Kuvaterner1 döneminde bir soğuk ve bir sıcak olmak üzere sürekli birbirini takip eden bir iklim değişikliği söz konusudur. İçinde yaşadığımız dönem, sıcak döneme karşılık gelmektedir. Bu nedenle iklimlerin ısınma trendinde olması aslında normal bir döngüdür. Ancak günümüzdeki bu ısınma normal seyrinden çok daha hızlı bir seyir almış durumdadır ki işte bu ısınma; ‘Küresel Isınma’ olarak tanımlanmaktadır. Yani küresel ısınma; yerküre yüzeyinin ortalama sıcaklığından normalin üzerinde bir yükseliş göstermesi olayıdır. 1800’lerin sonlarından beri küresel ortalama sıcaklık 0.4 ilâ 0.8ºC civarında arttı. Birçok uzmanın yaptığı hesaplara göre 2100 yılına kadar ortalama sıcaklık 1.4 ilâ 5.8 ºC daha artacak. Bu artış oranı geçmiş artış oranlarından çok daha yüksektir.
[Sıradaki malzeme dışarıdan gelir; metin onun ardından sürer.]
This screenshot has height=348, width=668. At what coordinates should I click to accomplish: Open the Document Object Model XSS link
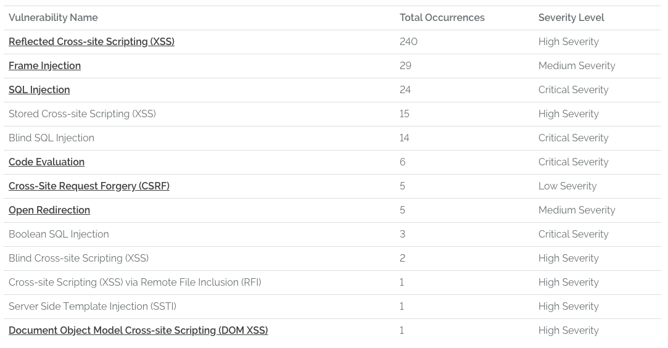(138, 331)
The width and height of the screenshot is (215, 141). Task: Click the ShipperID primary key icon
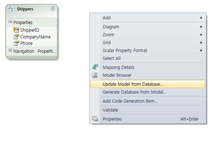(x=16, y=30)
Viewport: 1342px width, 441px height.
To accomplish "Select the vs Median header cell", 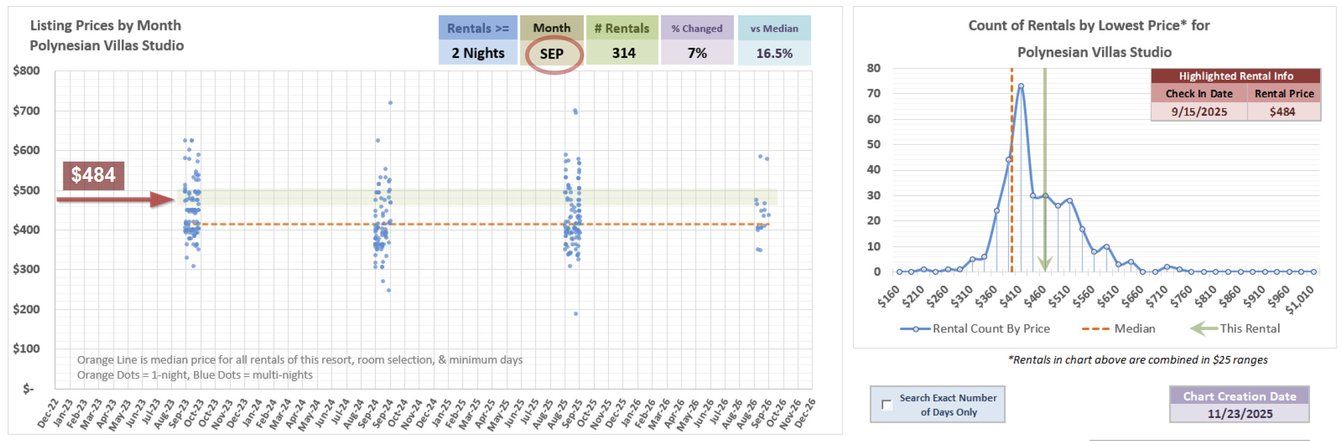I will [x=774, y=28].
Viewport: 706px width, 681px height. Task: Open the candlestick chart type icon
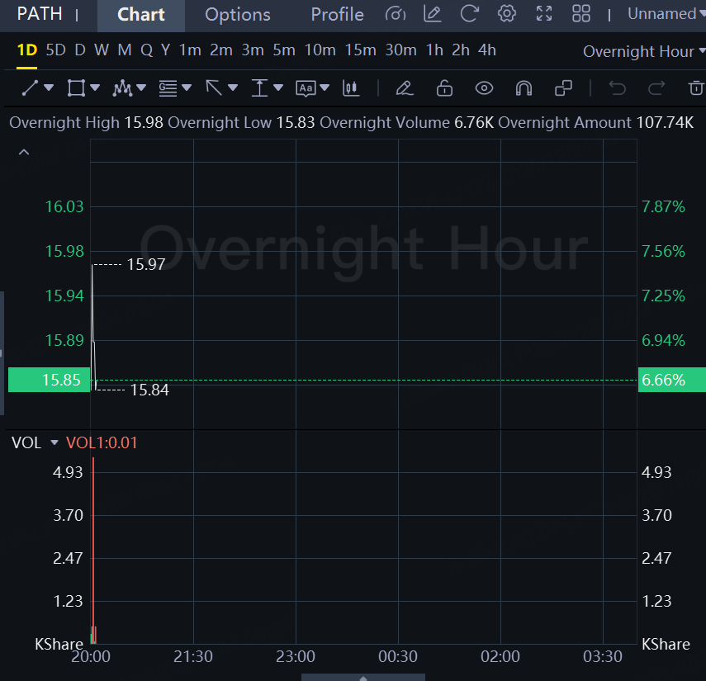[351, 87]
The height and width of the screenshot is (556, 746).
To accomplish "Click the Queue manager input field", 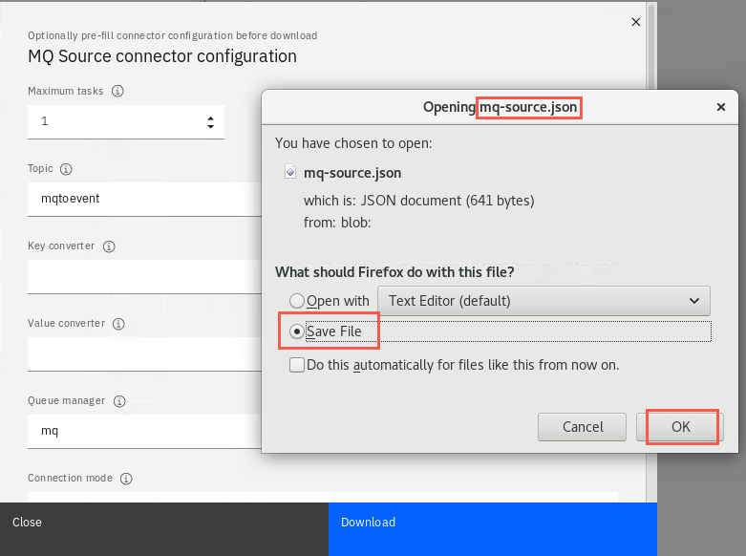I will [x=144, y=431].
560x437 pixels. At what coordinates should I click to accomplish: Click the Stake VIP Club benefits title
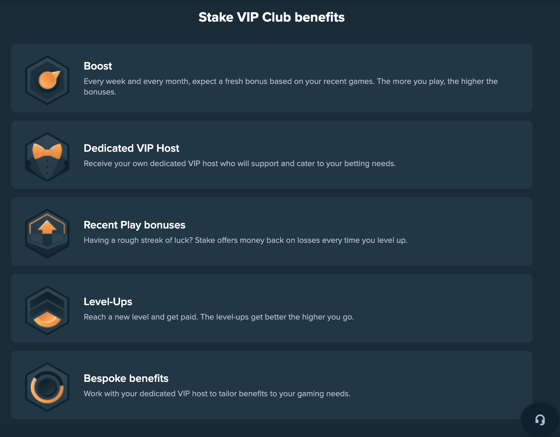click(x=271, y=17)
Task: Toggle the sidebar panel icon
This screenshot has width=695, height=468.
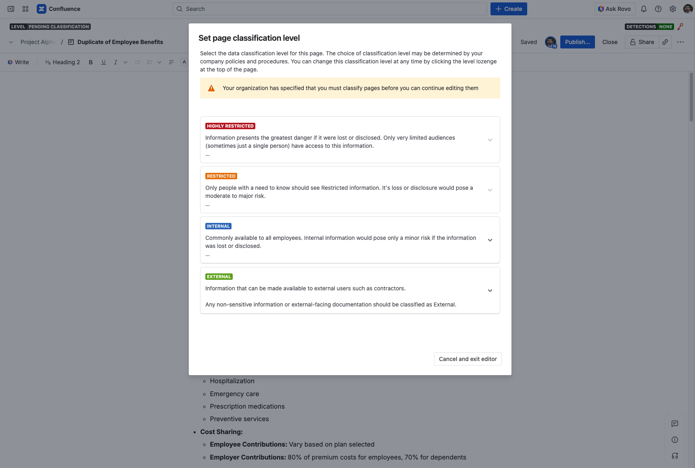Action: 11,9
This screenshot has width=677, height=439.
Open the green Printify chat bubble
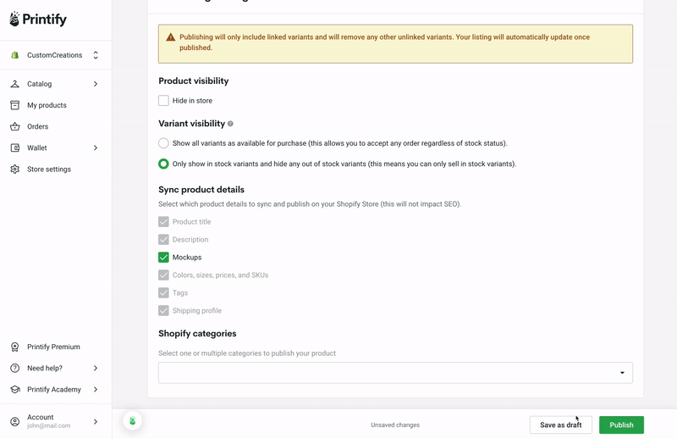[133, 420]
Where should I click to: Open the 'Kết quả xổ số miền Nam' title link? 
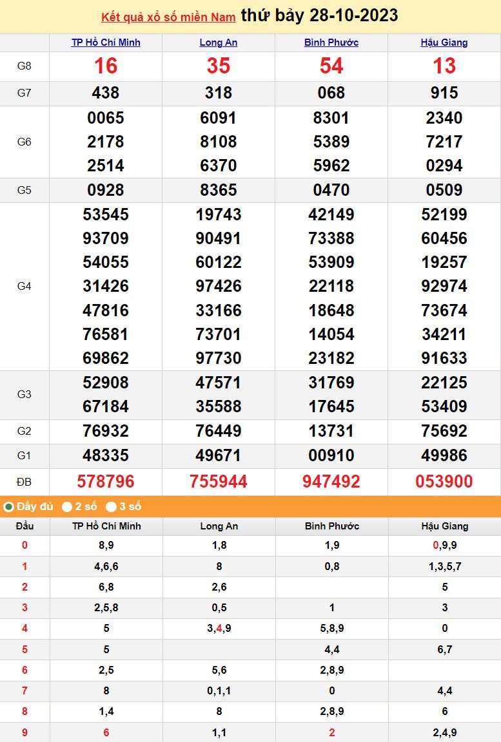pyautogui.click(x=168, y=17)
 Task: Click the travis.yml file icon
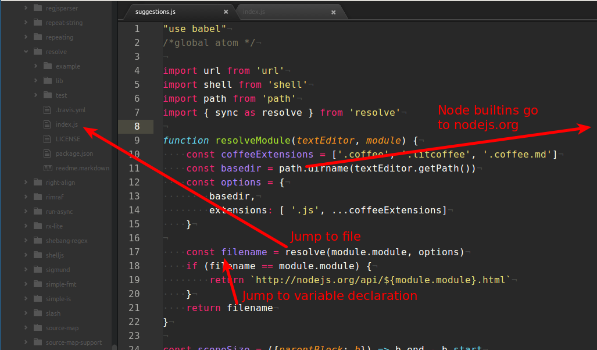[47, 109]
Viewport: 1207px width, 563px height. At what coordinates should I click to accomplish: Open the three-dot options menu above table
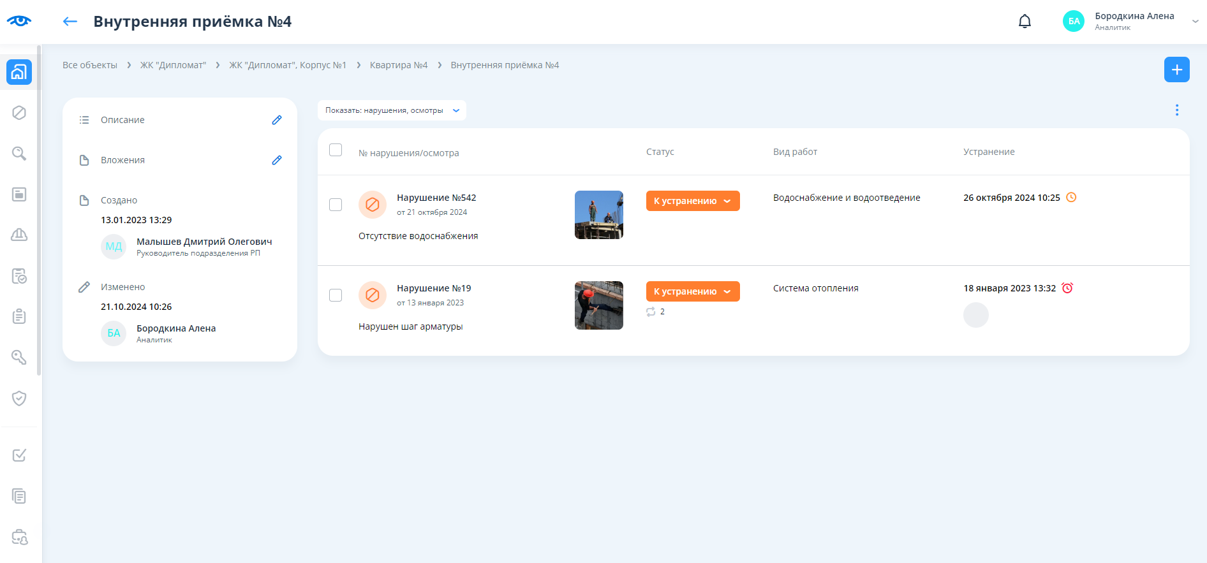coord(1176,110)
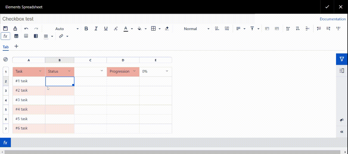Switch to the sheet named Tab
The image size is (348, 154).
(6, 47)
Bilim adamları insan topluluğu ile doğal ekosistemin çabuk bir iklim değişimine uyum sağlayamayacağından endişe ediyorlar. Bir ekosistem; özel bir bölgede, yaşayan organizmalardan ve fiziksel çevreden oluşur. Küresel ısınma çok miktarda zarara sebep olabilmektedir. Allah’ı hesaba katmadan yapılan değerlendirmelerde küresel ısınmanın sebeplerini her ne kadar farklı etkilere dayandırsalar da asıl sebep, insanların Allah’ın istediğinin dışında bir hayat yaşamalarından kaynaklanmaktadır.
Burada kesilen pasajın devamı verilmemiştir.